The most interesting tidbit from The Joy of X was Strogatz’s comment regarding a particular proof of the Pythagorean Theorem that, “The proof does far more than convince; it illuminates. That’s what makes it elegant.” That caught my attention and had me wondering whether all elegant proofs must be illuminating. I haven’t come to a conclusion yet.
To be illuminating is certainly not the only requirement for an elegant proof. The main proposition I worked on today was “the sum of the digits of any multiple of 9 is also a multiple of 9.” I came up with the outline of a proof by induction, the meat of which was a description of what happens to the digit sum when you add 9 to any natural number. It was full of cases and loops and was decidedly not elegant. I do think it gave a good sense of what was happening, though, and it could have been reworked to prove the general theorem that, in base $n$, the digit sum of any multiple of $n-1$ is also a multiple of $n-1$.
I was sure there must be a better proof, however, and I ended up searching for guidance on the Internet. I regret that, as I would rather have discovered the answer I found for myself. I did get to generalize it, at least, since it applied only to two-digit numbers. I’m not sure I would say that the result is illuminating. I don’t think it reveals why the theorem is true, except in as much as “why” is that 9 is one less than the base of the number system being used. It is simple, though. Does that make it elegant?
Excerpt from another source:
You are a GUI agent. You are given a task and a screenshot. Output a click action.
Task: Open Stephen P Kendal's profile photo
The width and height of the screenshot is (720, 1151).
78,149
Proposition: For all $n\in\mathbb{N}$, the digit sum of $9n$ is a multiple of 9.
When $n$ is a natural number, $9n = 10^md_m+10^{m-1}d_{m-1}+…+10d_1+d_0$, where $d_m, d_{m-1},…,d_1, d_0$ are the digits of $9n$, in order.
$$10^md_m+10^{m-1}d_{m-1}+…+10d_1+d_0=$$ $$\left[\left(10^m-1\right)d_m+\left(10^{m-1}-1\right)d_{m-1}+…+(10-1)d_1\right]+\left[d_m+d_{m-1}+…+d_1+d_0\right]$$
Thus, $$d_m+d_{m-1}+…+d_1+d_0=9n-\left[\left(10^m-1\right)d_m+\left(10^{m-1}-1\right)d_{m-1}+…+(10-1)d_1\right]\text{.}$$
Note that the left-hand side of the equation is the digit sum of $9n$.
Note also that, for any natural number $x$, $$10^x-1=\sum_{i=0}^{x-1}10^i(9)=9\sum_{i=0}^{x-1}10^i\text{.}$$
[For instance, $10^3-1=1000-1=999=9(111)$.]
Hence, because each term of the expression is a multiple of 9, $$9n-\left[\left(10^m-1\right)d_m+\left(10^{m-1}-1\right)d_{m-1}+…+(10-1)d_1\right]=9p$$ for some integer $p$.
It follows that the digit sum of $9n$ is a multiple of 9 for all $n\in\mathbb{N}$.
This proof could also be rewritten to cover all bases. In addition, the same argument could be used to prove that, in base 10, the digit sum of any multiple of three is also a multiple of three.
(And it occurs to me as I write this that you could also use it to prove the analogous fact, in base $n$, for any factor of $n-1$. That’s very cool and makes me feel like I have come up with something worthwhile on my own today.)